Investigating Structural Determinants of the hYVH1-Hsp70 Interaction Using High Resolution Mass Spectrometry

The protein tyrosine phosphatase hYVH1 (also known as DUSP12) is an atypical member of the DUSP subfamily of PTPs that possesses a unique Cterminal zinc-binding domain and demonstrates functions in cell survival, cell cycle regulation, stress granule disassembly, and ribosome biogenesis. hYVH1 has been shown to associate with the ATPase domain of Hsp70 to amplify its cell survival capability, and recent studies have suggested that this complex can be dissociated by Src kinase phosphorylation. This study demonstrates the relevancy of Src-mediated hYVH1 phosphorylation at the endogenous level, supporting the conclusion that hYVH1 is a novel Src substrate. Label-free quantitative mass spectrometry confirmed a 29% decrease in Hsp70 co-immunoprecipitation in response to Src expression. Orthogonal structural mass spectrometry approaches were used to propose a binding interface on hYVH1 for the interaction with Hsp70, with results from limited proteolysis and differential biotin labelling indicating a peptide region between residues 50-77 on the extreme portion of the N-terminal catalytic domain. Phosphosite mapping of hYVH1 was undertaken to elucidate a mechanism by which Src may abrogate the complex, with targeted mass spectrometry methods helping to identify Tyr35 on hYVH1 as a novel Src phosphorylation site.
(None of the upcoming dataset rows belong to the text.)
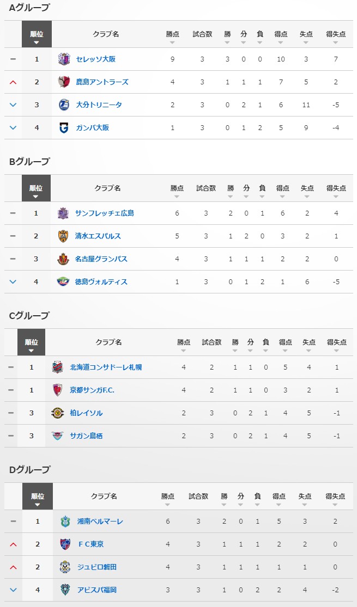Screen dimensions: 357x607
Task: Open ＦＣ東京 club link
Action: click(90, 544)
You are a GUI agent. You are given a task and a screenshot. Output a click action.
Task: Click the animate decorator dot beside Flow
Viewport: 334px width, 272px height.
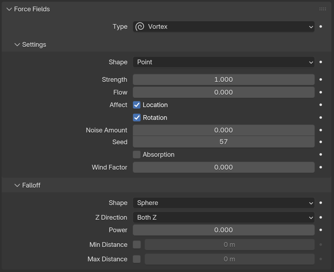click(321, 92)
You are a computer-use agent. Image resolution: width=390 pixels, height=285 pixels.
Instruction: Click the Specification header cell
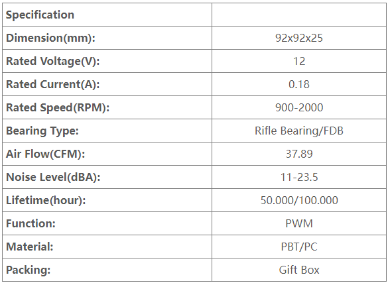click(107, 15)
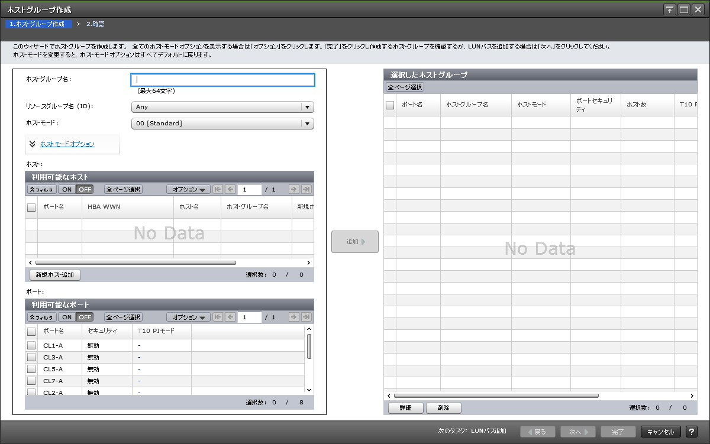Click the help question mark icon
Image resolution: width=710 pixels, height=444 pixels.
point(691,432)
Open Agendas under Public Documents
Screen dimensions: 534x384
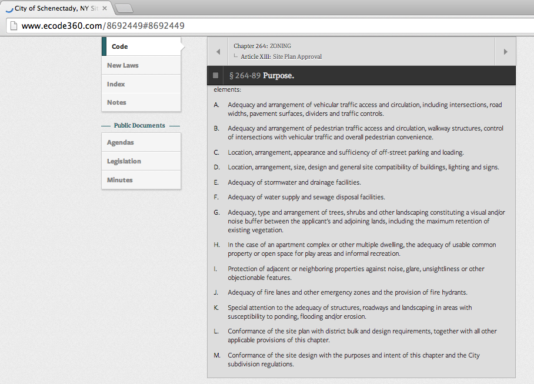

Upon mutation of Tyr35 to a Glu residue, the hYVH1-Hsp70 complex displayed increased association, suggesting that Src phosphorylation of Tyr35 is not the regulatory mechanism for hYVH1-Hsp70 complex attenuation. These results imply that phosphorylation of Hsp70, not hYVH1, may drive dissociation, although hYVH1 may be required to recruit Src to the complex.